**Task details**
Find the line with "Copy Machine (385, 1901)" and the line with "PDPics (984, 661)" in the entries below; output exactly those two lines, every line between them, and no others.

**Stored data**
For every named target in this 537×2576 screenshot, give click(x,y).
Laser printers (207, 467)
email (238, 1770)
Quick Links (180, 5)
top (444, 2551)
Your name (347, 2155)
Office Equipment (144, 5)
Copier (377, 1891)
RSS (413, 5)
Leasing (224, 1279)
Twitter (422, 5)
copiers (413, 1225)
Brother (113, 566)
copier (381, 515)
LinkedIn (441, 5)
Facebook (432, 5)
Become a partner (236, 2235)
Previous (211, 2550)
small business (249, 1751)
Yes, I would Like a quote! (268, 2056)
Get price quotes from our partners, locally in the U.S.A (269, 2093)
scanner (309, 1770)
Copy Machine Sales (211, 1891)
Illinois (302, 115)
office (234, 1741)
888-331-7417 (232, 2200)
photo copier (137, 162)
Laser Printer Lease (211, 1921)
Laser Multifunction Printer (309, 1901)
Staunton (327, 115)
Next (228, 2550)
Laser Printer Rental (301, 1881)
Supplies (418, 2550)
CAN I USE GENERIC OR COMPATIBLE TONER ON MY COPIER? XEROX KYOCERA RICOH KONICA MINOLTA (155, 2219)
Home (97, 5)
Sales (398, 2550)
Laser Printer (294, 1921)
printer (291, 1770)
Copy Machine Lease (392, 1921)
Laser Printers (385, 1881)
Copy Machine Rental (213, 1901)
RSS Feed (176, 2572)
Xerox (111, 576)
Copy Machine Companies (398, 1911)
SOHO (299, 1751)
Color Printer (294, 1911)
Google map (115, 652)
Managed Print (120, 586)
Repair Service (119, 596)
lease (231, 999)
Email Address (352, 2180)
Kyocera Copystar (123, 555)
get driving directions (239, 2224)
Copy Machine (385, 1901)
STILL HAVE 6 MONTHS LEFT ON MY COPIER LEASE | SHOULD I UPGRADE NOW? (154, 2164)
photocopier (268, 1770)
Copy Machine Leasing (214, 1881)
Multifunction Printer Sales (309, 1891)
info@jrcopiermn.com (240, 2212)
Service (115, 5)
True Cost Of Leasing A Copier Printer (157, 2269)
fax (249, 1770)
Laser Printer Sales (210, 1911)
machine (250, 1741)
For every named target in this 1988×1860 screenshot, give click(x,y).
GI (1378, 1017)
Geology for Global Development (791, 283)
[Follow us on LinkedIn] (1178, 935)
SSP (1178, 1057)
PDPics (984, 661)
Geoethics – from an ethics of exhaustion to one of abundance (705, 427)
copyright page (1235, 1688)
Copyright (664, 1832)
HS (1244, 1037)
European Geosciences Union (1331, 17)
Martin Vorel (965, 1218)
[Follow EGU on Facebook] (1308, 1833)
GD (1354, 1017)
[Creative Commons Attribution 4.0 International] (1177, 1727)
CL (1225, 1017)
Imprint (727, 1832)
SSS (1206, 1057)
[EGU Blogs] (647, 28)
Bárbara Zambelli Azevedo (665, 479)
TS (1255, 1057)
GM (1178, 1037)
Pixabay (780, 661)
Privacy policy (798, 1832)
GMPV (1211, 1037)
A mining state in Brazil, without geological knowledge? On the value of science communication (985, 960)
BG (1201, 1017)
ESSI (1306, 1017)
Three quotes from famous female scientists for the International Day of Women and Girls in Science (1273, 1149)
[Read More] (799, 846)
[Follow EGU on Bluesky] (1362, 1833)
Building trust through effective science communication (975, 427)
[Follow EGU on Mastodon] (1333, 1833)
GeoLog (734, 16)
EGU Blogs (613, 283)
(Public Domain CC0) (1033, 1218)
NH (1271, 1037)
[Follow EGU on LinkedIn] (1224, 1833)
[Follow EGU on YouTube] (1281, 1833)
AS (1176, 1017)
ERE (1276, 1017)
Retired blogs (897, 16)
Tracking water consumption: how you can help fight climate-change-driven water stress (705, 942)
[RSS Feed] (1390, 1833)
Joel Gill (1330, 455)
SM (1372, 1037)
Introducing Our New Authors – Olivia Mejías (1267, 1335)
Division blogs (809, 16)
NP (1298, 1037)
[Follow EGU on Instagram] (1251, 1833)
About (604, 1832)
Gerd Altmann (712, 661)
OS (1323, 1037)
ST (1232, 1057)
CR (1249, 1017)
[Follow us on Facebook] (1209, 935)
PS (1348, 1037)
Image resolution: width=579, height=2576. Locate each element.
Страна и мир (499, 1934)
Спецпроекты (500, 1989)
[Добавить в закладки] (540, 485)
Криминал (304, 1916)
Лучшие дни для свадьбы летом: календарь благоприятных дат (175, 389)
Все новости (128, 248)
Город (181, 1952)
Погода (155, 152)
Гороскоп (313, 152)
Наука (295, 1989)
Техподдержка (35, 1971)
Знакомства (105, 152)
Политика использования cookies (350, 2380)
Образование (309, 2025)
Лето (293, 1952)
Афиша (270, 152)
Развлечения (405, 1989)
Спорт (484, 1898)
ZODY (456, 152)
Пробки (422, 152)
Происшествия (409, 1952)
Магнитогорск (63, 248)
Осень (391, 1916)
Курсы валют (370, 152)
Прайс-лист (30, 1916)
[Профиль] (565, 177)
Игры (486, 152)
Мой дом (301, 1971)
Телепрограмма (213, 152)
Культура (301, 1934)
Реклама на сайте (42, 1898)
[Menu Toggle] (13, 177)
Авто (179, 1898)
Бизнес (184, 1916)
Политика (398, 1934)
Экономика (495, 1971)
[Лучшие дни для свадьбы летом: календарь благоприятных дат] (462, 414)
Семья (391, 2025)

**Result of the exercise**
Copy Machine (385, 1901)
STILL HAVE 6 MONTHS LEFT ON MY COPIER LEASE | SHOULD I UPGRADE NOW? (154, 2164)
photocopier (268, 1770)
Copy Machine Leasing (214, 1881)
Multifunction Printer Sales (309, 1891)
info@jrcopiermn.com (240, 2212)
Service (115, 5)
True Cost Of Leasing A Copier Printer (157, 2269)
fax (249, 1770)
Laser Printer Sales (210, 1911)
machine (250, 1741)
For every named target in this 1988×1860 screenshot, give click(x,y).
GI (1378, 1017)
Geology for Global Development (791, 283)
[Follow us on LinkedIn] (1178, 935)
SSP (1178, 1057)
PDPics (984, 661)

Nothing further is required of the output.